Search the entries for the word "Given" and copy each line that has it.

--------

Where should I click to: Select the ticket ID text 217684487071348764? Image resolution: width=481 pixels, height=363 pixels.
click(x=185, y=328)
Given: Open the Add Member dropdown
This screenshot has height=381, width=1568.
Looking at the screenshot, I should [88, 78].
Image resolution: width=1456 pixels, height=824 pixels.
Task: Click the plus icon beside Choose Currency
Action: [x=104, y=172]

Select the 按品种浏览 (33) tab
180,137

--------

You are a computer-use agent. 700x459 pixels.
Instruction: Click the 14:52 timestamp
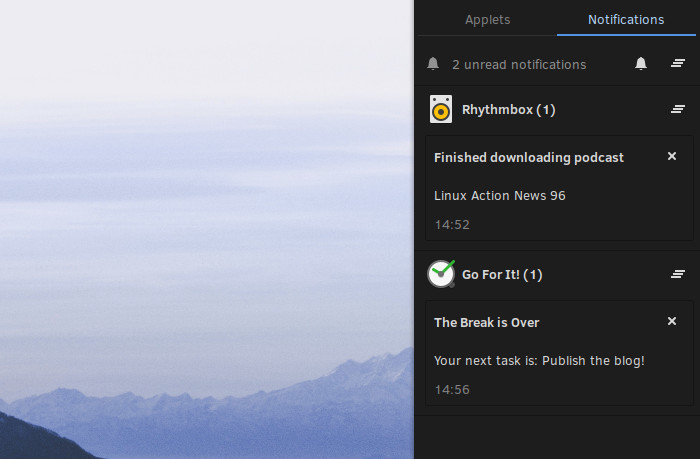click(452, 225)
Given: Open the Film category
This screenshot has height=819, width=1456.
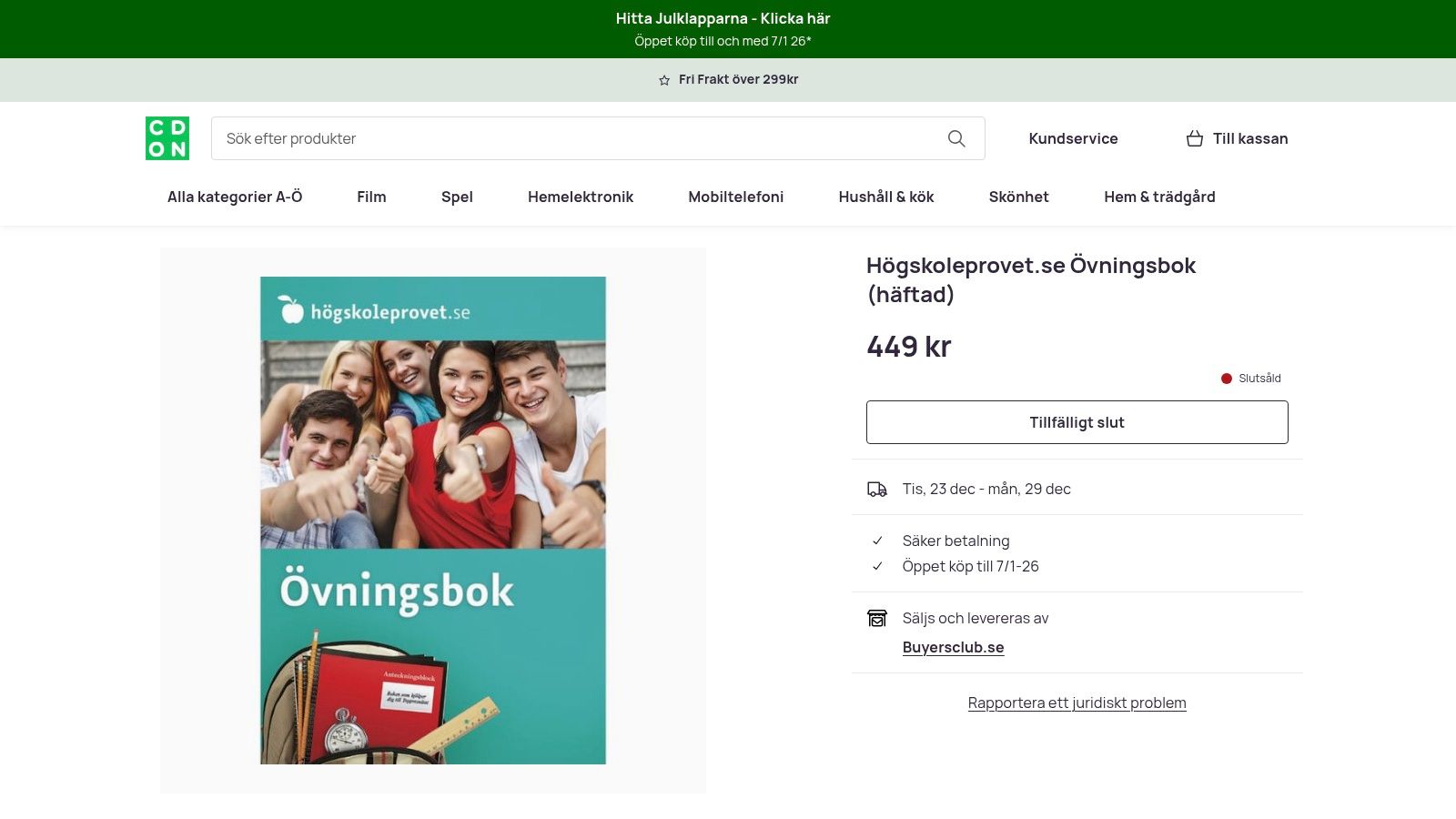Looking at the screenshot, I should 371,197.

--------

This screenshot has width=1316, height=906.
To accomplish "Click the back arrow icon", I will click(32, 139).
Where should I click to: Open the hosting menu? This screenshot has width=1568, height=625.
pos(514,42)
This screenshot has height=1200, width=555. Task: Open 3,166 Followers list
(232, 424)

--------

◆ **RESPONSE**
Given: Open the Add Member dropdown
Given: Open the Film category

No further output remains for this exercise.